2) but i connected that suggestion with another reading i did in another book. don miguel ruiz talks in the mastery of knowledge and in the four agreements about loving yourself and being thankful that we even have breath to breathe. he goes on further to say breath is the very essence of life. when we are more actively conscious of our breath we are truly living. he encouraged readers to take time to just breathe and listen to their breath. this is the toltec tradition.

3) of course ... eat/pray/love incorporates the yoga principles and also talks about breath and sound in mantras ... and i heard this theme reiterated again. this is one anglo-american woman's account.

as i read desikachar's, 'the heart of yoga,' all of these - the toltec, the therapist, the individual testimony, the yogi - random worlds collided ....... into one breath. he writes, "the quality of our breath is extremely important because it expresses our inner feelings. If we are in pain it shows in our breathing ... the breath is the link between the inner and outer ... normally we are not conscious of our breathing ... " and many of us may be familiar with these yoga terms and concepts: breathe into your muscle, breathe out your toxins ... and to many it sounds like fantastical magical hooha mumbo jumbo bullshit.

it is very real and very possible to me. and this is where i invite you to experience the love, grace, peace, and happiness you can feel simply by breathing.
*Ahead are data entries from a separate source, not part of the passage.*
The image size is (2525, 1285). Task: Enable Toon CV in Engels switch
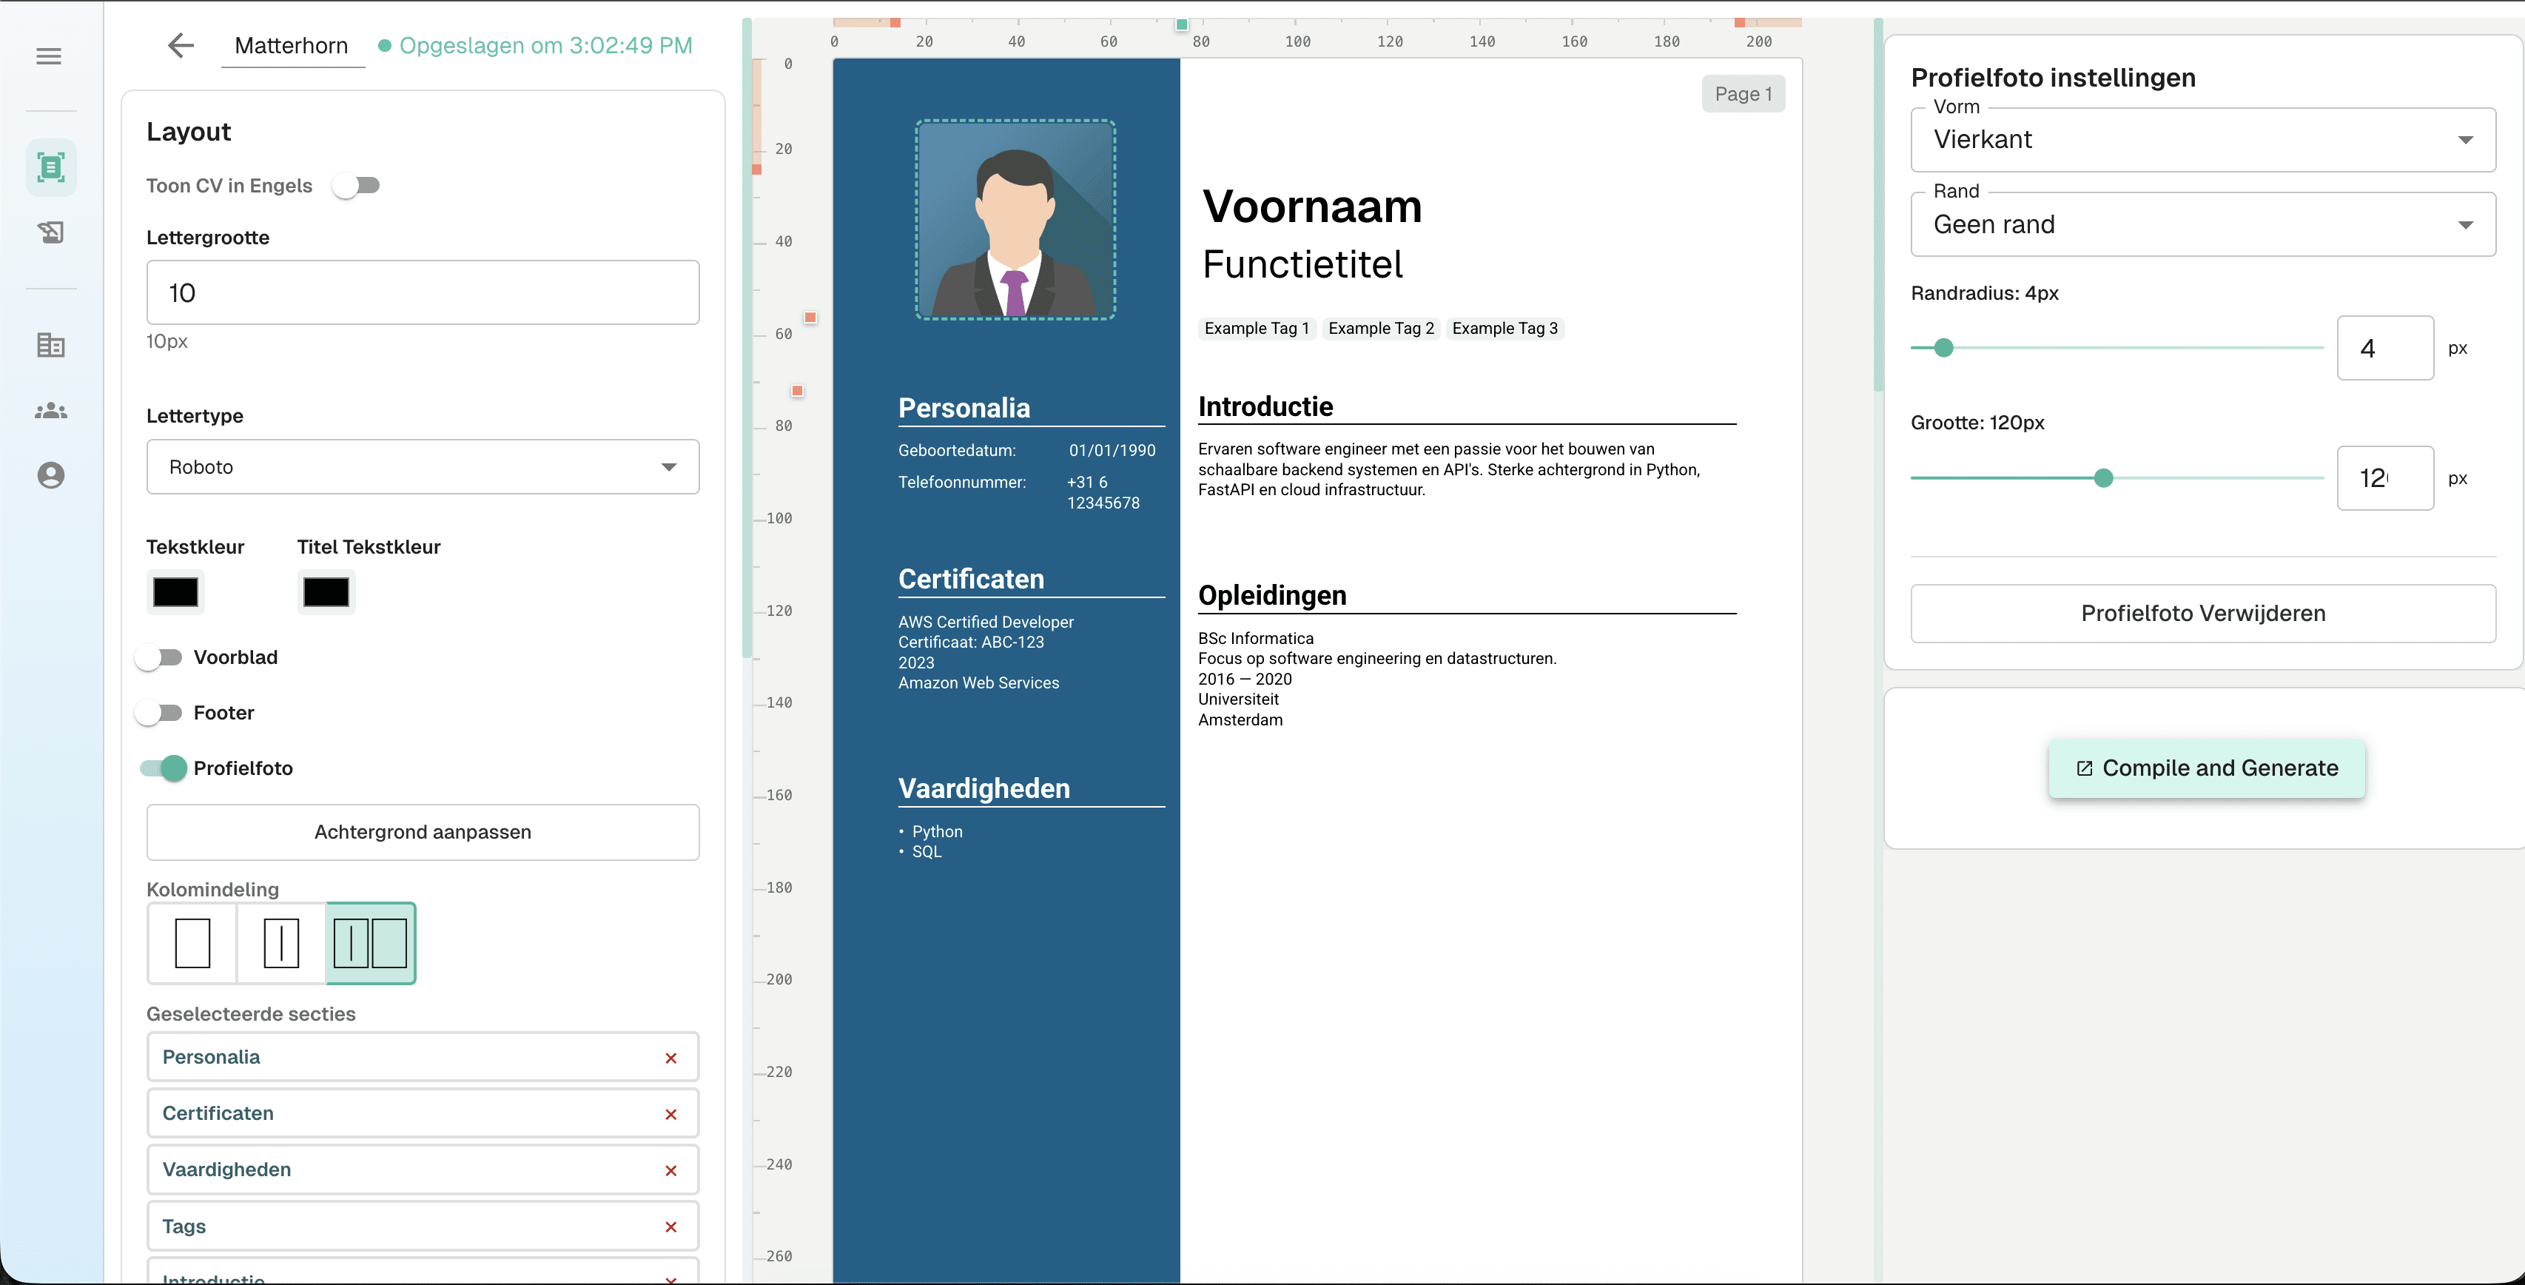pos(356,185)
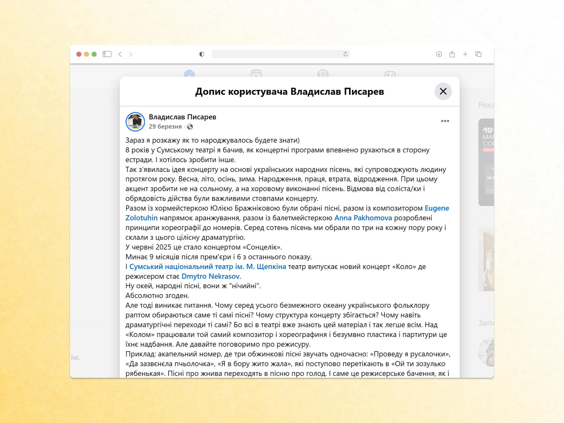The image size is (564, 423).
Task: Reload the page
Action: tap(345, 54)
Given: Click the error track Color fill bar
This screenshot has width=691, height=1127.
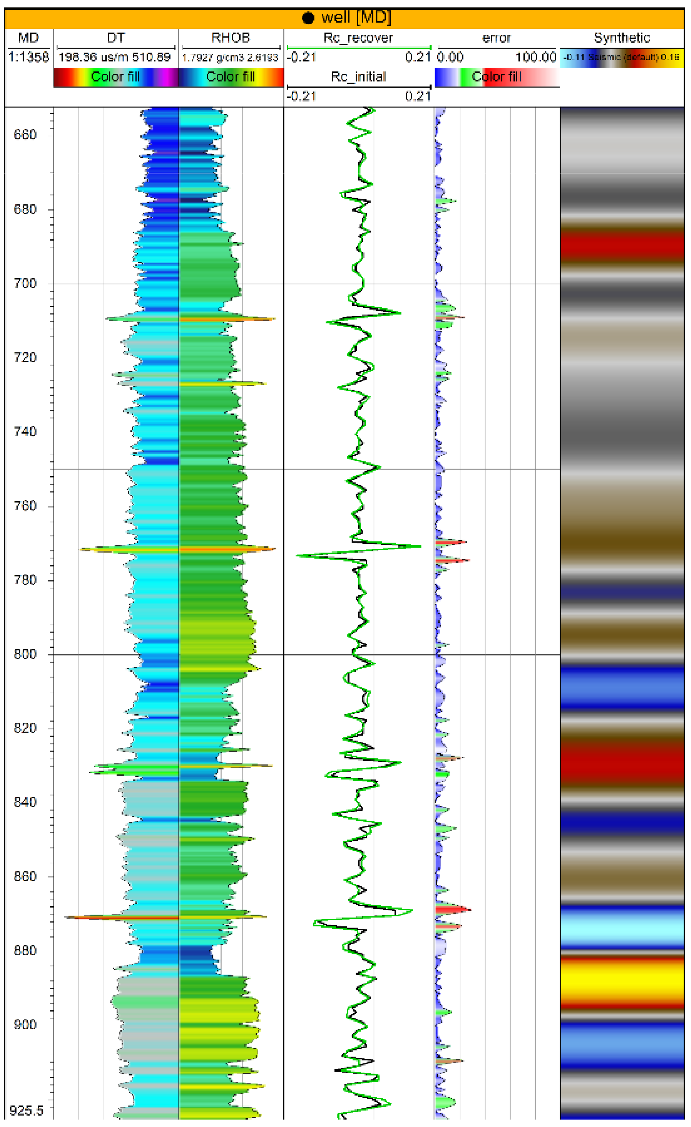Looking at the screenshot, I should pos(496,77).
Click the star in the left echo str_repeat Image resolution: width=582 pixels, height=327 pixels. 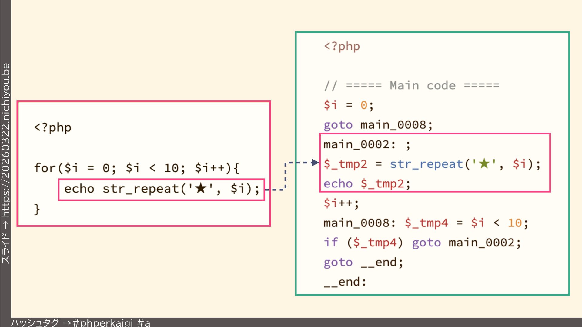click(x=201, y=188)
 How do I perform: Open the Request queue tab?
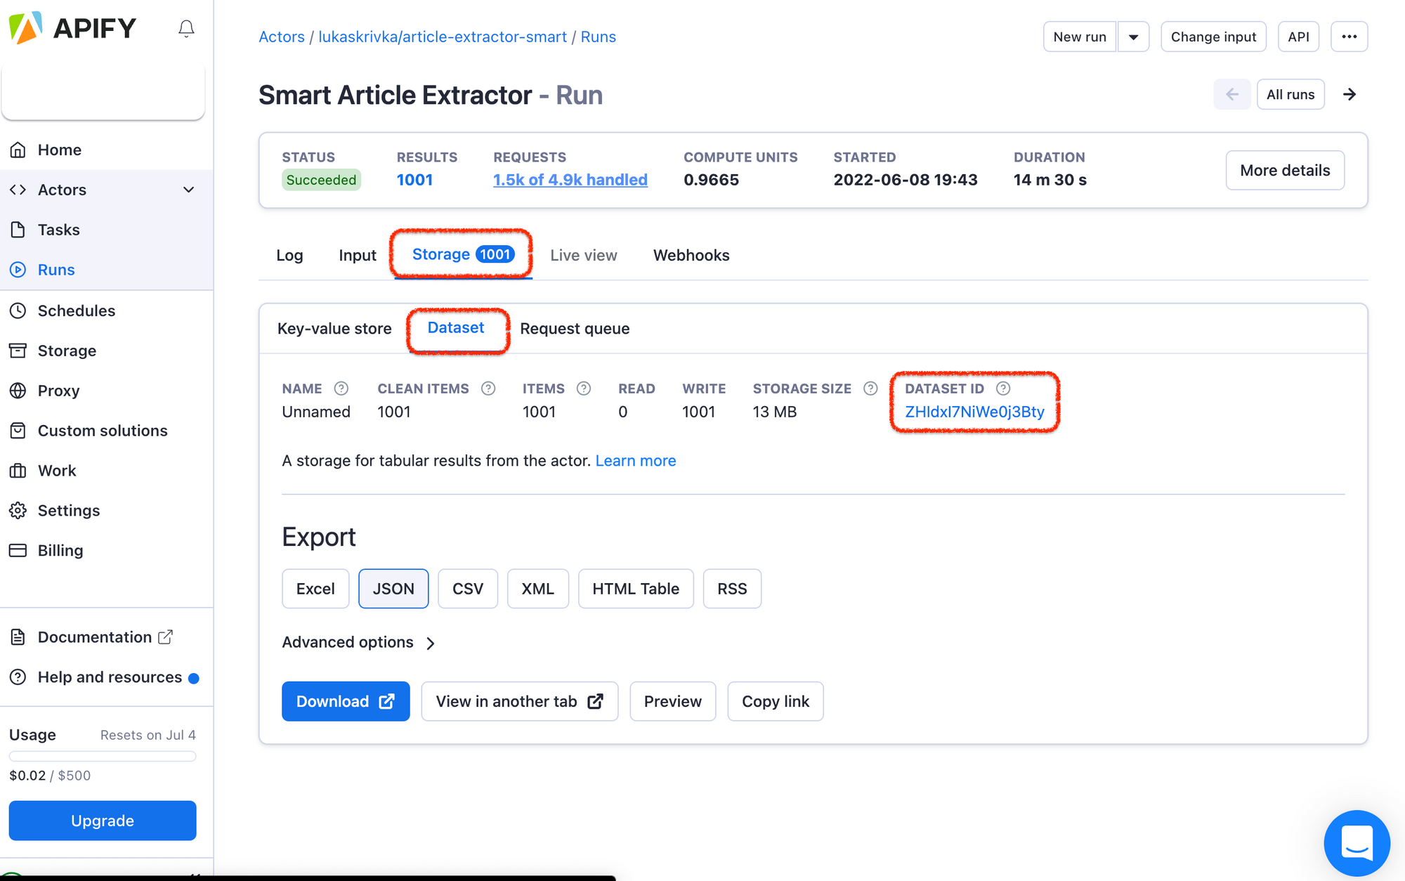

you do not have to believe me and i don't want you to. i know this is true because i have practiced becoming conscious of my breathing. i have learned how to breathe INTO muscles and you can learn too. the truth will stand so i challenge you to put my claims to the test; maybe just as an exercise to prove me wrong or maybe cuz you want me (and a million others) to be right.

in your own life you can begin to focus on your breathing. learn different breathing techniques and see how they feel. practice it with or without the meditative aspects? practice it more consciously in your own yoga. don't ask a bozo on the street - do some real research at the very least. i can clearly recommend desikachar's book (see link to the right).

but my most important point is actually this ... the dots connected for me because i was honest with myself ... i had to admit to me ... that the breathing doesn't work when my mind is truly not focused on it ... but that is the hard part. earlier i mentioned how much mental power it took to use my breathing to reduce my anger (the therapist's suggestion). i quit and gave up on it because it was TOO hard. the answer is simple but the way was HARD. i also think i quit because i wasn't sure the amount of effort would be worth the results. but now i believe ... now i know that if i keep pushing myself and practicing my breath will lead me to happiness.

i have caught rare glimpses of that life, that other me ...

when i was focused on my breath during yoga i have felt how life coursed from my lungs to my fingertips ... when i truly focused on my breathing i felt how i eliminated waste much differently (not to be gross but keepin it real!) ... i acknowledged in those rare moments that breathing is transformative ... i was aware of the breath of God only when i was focused on my breath in the moment ...

being in the moment is another common thread emerging in all of my readings ... yoga teaches us through our breath and body to be present in every moment ...

but right now i am in this moment and i will save all my ideas about "being in the moment" for another blog. and this moment is all about your stankin loving breath.